Australian Market Summary (Issue 393) – 1 April 2016
Another week on the ASX200 that leaves me shaking my head in disbelief.
Post Easter and prior to today, the index was largely flat and there was little to speak of. The final trading day of the quarter was a strong one and banks as well as Telstra led the pack to see the ASX200 close down 4% for the three months to March.
With little news overnight and some key Chinese and US manufacturing data ahead of us today, one could have been forgiven for expecting a quiet start to the day. Turns out that was wishful thinking.

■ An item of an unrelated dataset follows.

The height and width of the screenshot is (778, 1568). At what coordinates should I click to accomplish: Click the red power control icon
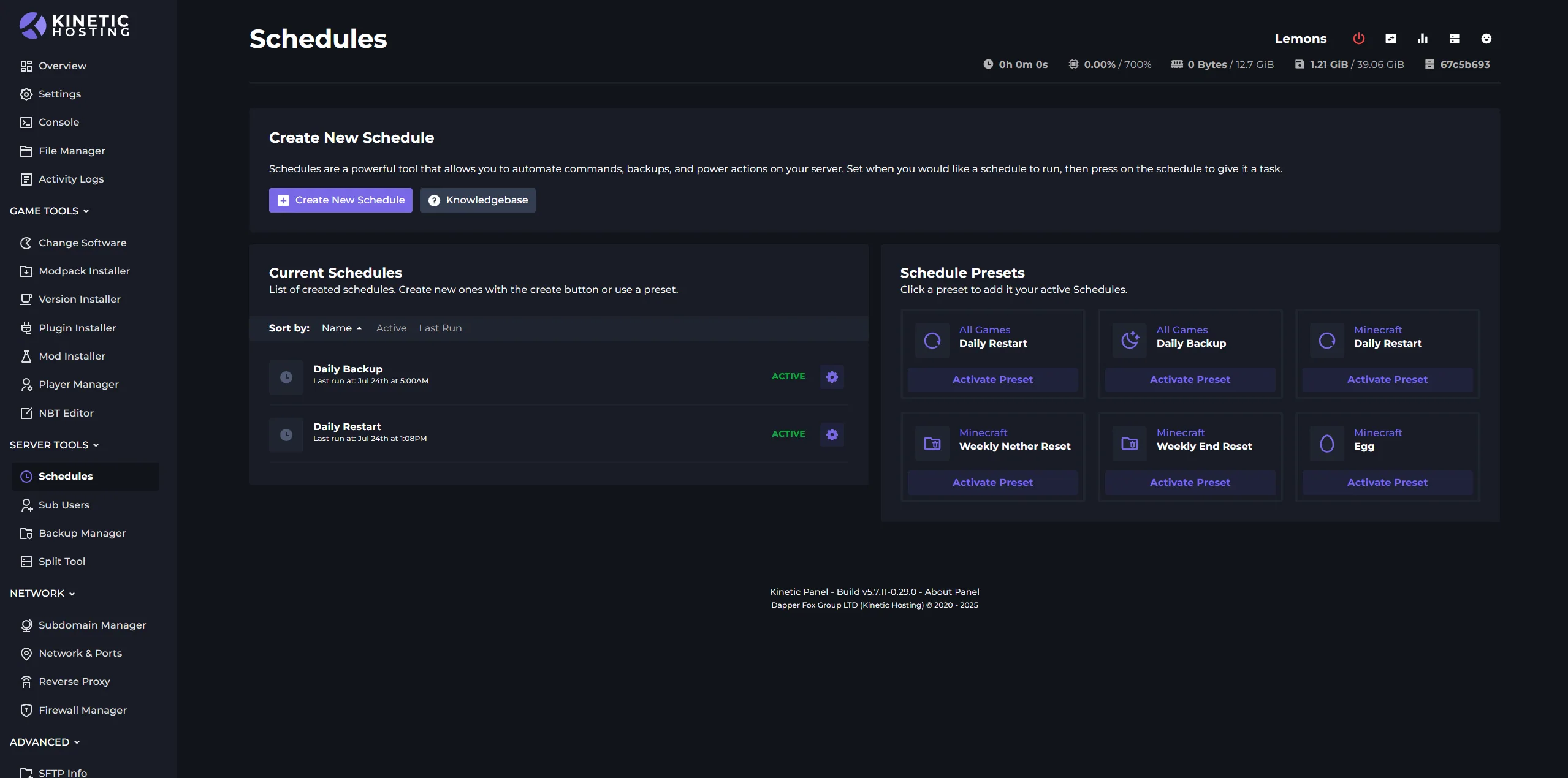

As I type today at midday the ASX200 is down over 1.5% and all manner of Australian blue chips are down that or more. There is no rhyme nor reason for it today, other than to say it’s a reversal of yesterday’s rally, that perhaps made some fund managers quarterly performance just that little bit prettier.
But the reality, however, is more significant.
Yes, the banks are at the moment a problem insofar as credit fears are concerned, but the bigger issue at play locally and why our market suffers the epileptic fits and starts it does, is once again explained by its lack of diversity.
The enormous concentration of market weight in the banks means that whenever sentiment in this sector ebbs or flows, it has knock on effects to other sectors and the index.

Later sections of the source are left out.